Nationwide cases of FMD have forced Asia's fourth-largest economy to cull nearly a third of its hog population to stop the spread of the disease among livestock, with 146 cases confirmed in nine provinces in less than three months.
"Massive slaughters (due to foot and mouth) will remove 2.2 million tonnes of feed demand and demand is seen to drop further as livestock will be slaughtered for meat if bans on their transfer are lifted," said Lee Young-il, general manager in charge of grain imports at South Korea's largest feedmaker.
Lee said feed production by the non-profit cooperative was expected to fall by less than 10% this year from last year's 5.5 million tonnes, which would lower its imports of soymeal by 17% to 250,000 tonnes this year.

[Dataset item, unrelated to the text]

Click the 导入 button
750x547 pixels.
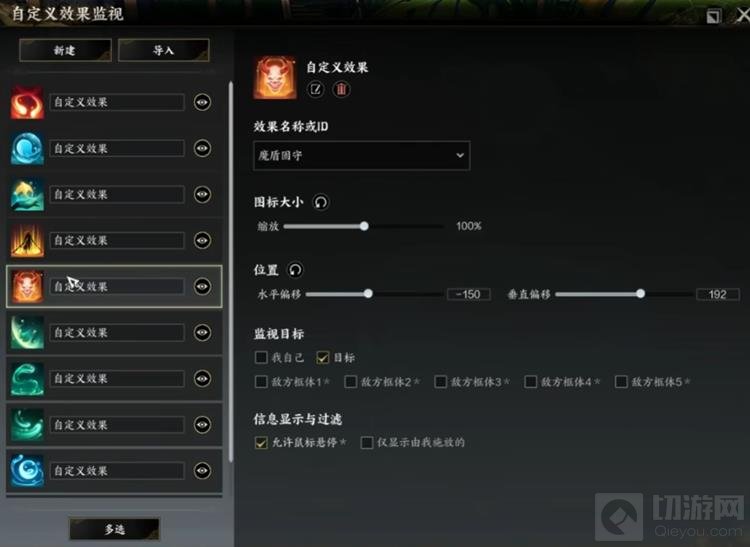(x=164, y=50)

The feedmaker's annual imports of two million tonnes of corn and 300,000 tonnes of feed wheat, however, are expected to remain unaffected as the grains are used mainly in compound feed for cattle, which accounts for 56% of Nonghyup's feed production, Lee noted.
Nonghyup in a long-awaited tender last week bought 55,000 tonnes of optional-origin corn at about US$1.69 over CBOT May futures, including cost and freight, and 55,000 tonnes of Canadian feed wheat at about US$305 per tonne, including cost and freight, both for May arrival.

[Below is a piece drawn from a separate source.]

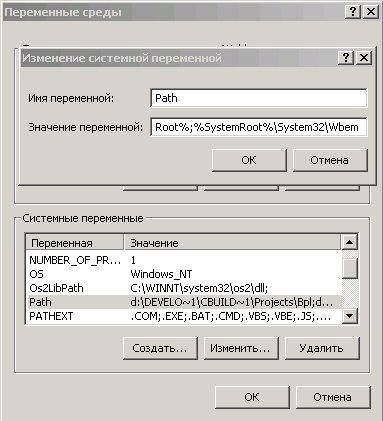Click the scrollbar thumb in variables list

point(350,268)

Lee said almost all feedmakers in South Korea, the world's No.3 corn importer, needed to import corn for June arrival but were hesitating as it was unclear when and how much grain inventories would be consumed after the slaughter.

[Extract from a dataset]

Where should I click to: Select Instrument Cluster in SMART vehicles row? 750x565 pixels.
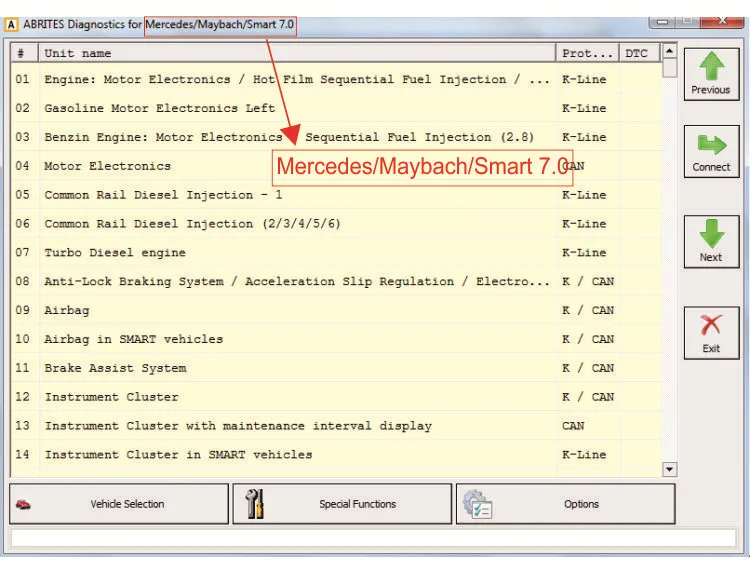click(x=336, y=454)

Among a combined of 3.3 million livestock culled as of Tuesday (Feb 15), hogs accounted for 3.2 million and cattle 150,726, the agriculture ministry said.
Nonghyup Feed accounts for an estimated 31% of the country's feed market.
Asked if Nonghyup, which lowered its prices of compound feed by 5% last August, would raise prices soon, Lee said it was possible if private feedmakers did so but that any hikes would be "minimal."
Despite globally bullish commodities prices, the South Korean government has been calling for private firms to refrain from raising product prices to contain inflation, with annual producer inflation hitting a 26-month high in January.